Sie trägt vor, dass der Buchstabe "R" im hier relevanten Dienstleistungsbereich Verwendung als Abkürzung für eine Vielzahl von völlig unterschiedlichen Bezeichnungen in Betracht kommt. Unzutreffend sei die im Bescheid vorgenommene Differenzierung der Abkürzung je nach konkreter Anwendung. Auf Grund dieser Mehrdeutigkeit sei der Buchstabe "R" nicht geeignet, die Dienstleistungen der Marke in ihrer Allgemeinheit aber auch einzelne Dienstleistungen in ihren relevanten Bereichen konkret zu beschreiben. Hinzu komme, dass eine tatsächliche Verwendung des Buchstabens "R" als Abkürzung in den relevanten Dienstleistungsbereichen in keiner Weise nachgewiesen sei. Die Markeninhaberin verweist weiter auf die identische französische Marke, für die die Telle-Quelle-Klausel des Art. 6 quinquies lit. A. PVÜ gelte.
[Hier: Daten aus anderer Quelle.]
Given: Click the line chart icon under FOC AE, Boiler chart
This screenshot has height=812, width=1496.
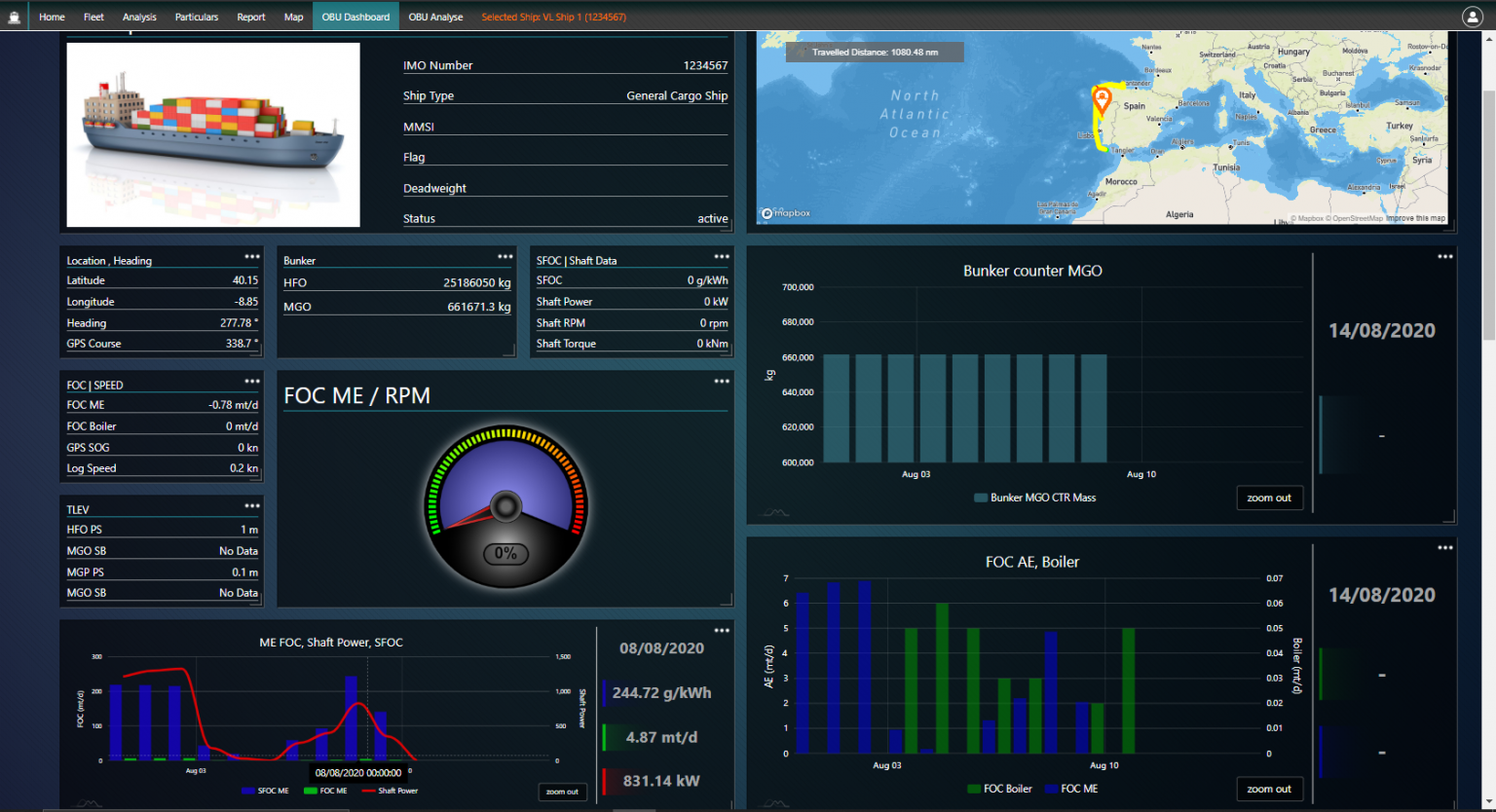Looking at the screenshot, I should pyautogui.click(x=776, y=803).
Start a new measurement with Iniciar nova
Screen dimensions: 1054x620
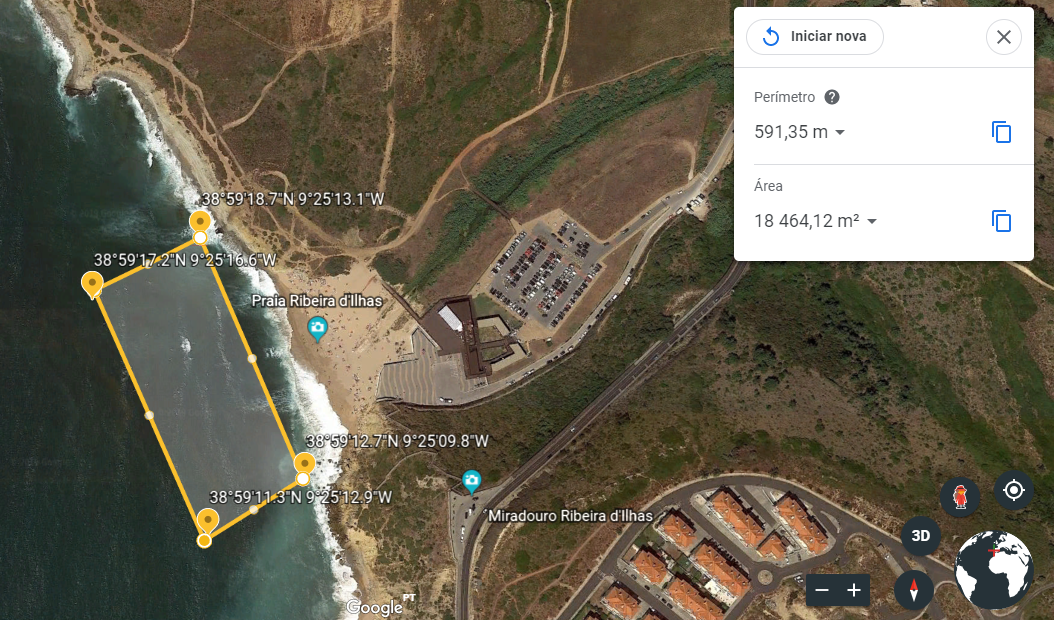pos(815,36)
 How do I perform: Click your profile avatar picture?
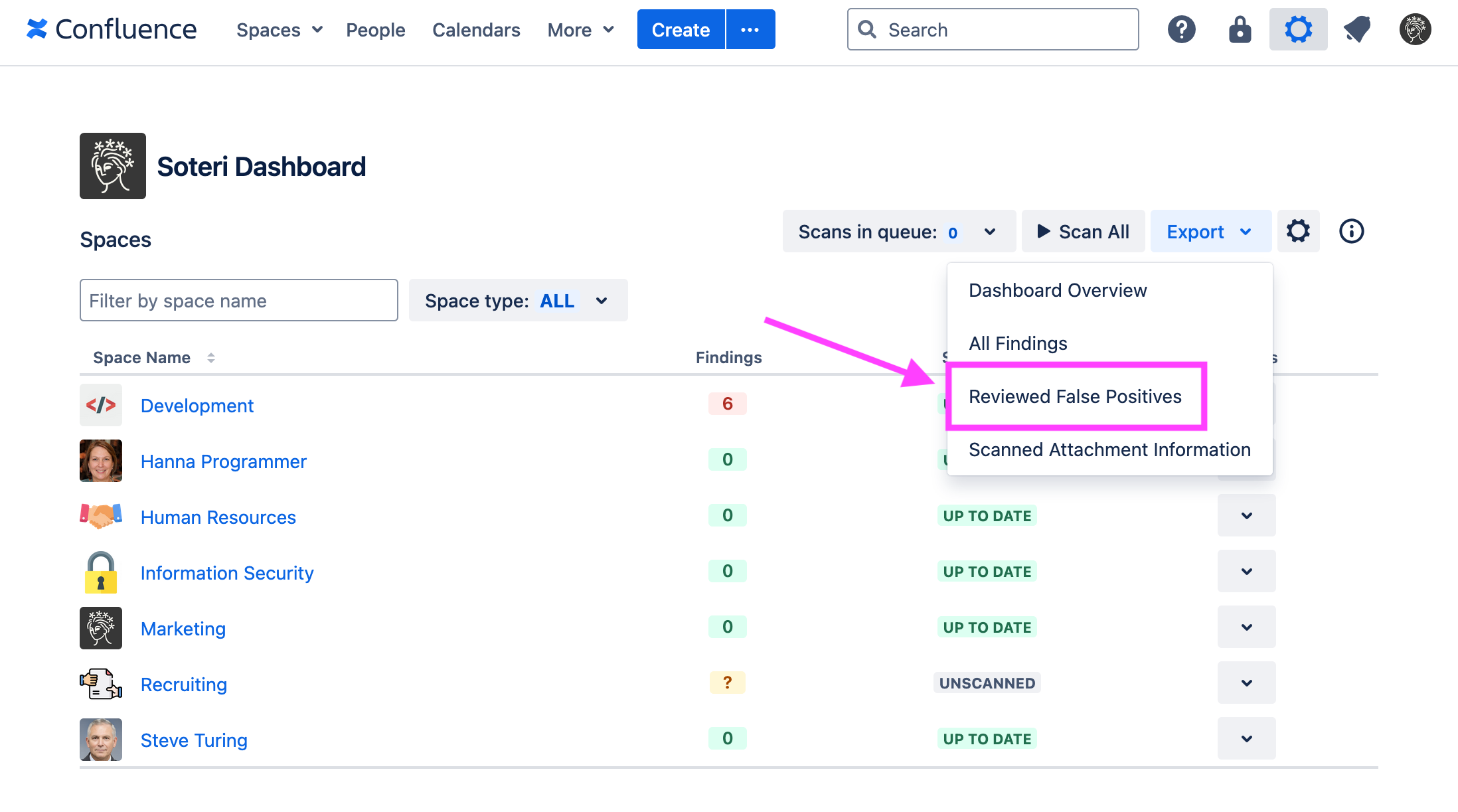pyautogui.click(x=1415, y=29)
Wegen der weiteren Einzelheiten wird auf den Akteninhalt Bezug genommen.
II Die Beschwerde ist begründet. Der Senat hält die beanspruchte Marke für unterscheidungskräftig und freihaltebedürftig. Ihrer Eintragung stehen keine absoluten Schutzhindernisse gemäß § 8 Abs. 2 Nr. 1 und 2 MarkenG entgegen.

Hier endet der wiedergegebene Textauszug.